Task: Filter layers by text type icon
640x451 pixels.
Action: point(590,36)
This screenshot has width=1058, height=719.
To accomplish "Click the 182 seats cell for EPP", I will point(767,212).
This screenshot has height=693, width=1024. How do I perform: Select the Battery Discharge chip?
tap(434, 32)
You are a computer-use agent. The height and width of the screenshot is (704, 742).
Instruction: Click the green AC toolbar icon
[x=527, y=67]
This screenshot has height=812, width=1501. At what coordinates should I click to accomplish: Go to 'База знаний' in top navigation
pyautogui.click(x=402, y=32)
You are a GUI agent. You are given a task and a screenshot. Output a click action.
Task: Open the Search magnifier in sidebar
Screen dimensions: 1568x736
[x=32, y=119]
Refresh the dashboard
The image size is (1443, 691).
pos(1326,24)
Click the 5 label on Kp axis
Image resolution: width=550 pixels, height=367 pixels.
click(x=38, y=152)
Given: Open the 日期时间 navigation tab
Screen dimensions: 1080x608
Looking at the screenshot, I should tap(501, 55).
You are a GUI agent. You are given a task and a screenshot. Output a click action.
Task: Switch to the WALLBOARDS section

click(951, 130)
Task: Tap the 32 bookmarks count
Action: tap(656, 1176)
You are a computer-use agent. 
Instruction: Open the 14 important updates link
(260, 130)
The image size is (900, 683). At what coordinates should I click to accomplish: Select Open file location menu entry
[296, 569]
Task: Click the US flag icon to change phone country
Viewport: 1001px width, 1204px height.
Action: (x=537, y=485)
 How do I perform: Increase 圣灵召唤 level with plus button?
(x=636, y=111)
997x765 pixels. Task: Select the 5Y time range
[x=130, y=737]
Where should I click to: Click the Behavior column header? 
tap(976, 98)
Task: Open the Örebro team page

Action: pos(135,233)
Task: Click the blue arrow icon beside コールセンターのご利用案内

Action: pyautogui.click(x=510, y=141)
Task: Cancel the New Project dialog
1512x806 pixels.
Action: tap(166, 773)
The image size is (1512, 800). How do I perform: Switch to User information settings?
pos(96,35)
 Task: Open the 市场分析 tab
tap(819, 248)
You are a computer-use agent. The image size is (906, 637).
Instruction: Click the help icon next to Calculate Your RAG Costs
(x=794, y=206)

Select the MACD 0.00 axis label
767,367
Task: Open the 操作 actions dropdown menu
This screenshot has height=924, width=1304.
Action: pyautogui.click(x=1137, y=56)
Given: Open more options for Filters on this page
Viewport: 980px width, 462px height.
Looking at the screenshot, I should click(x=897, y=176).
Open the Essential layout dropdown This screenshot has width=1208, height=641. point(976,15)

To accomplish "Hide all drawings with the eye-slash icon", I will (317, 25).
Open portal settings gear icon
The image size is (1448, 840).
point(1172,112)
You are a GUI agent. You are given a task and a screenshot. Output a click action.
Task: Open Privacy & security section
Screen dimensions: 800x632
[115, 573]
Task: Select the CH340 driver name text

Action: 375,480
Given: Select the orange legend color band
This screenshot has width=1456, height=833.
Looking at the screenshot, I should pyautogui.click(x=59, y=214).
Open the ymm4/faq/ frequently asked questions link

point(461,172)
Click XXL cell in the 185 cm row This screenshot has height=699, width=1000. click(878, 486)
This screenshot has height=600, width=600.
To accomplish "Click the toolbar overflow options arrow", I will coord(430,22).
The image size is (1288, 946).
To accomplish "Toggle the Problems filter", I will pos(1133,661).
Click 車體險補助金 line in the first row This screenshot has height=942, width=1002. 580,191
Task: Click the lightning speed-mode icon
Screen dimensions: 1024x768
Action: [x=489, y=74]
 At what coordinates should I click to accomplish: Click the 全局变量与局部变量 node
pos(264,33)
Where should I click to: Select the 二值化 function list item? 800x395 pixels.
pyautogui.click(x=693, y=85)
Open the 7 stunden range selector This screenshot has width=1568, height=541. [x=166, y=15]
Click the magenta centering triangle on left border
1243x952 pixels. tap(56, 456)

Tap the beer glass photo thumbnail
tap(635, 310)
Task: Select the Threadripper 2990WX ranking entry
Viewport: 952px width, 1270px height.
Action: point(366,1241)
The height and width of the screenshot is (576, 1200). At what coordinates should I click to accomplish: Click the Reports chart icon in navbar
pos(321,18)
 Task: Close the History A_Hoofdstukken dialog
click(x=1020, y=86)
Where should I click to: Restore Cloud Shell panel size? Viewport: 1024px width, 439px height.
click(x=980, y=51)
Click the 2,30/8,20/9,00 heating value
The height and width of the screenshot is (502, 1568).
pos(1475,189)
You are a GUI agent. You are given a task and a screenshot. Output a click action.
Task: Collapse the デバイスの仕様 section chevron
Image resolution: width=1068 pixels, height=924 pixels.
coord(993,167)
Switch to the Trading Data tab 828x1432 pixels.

Work to do >> Pull out each line of the data above that contains the word "Instruction". Uppercase and lowercase letters count as different.

Completed exercise >>
Instruction: Click the green AC toolbar icon
Instruction: Open the 14 important updates link
Instruction: Click the help icon next to Calculate Your RAG Costs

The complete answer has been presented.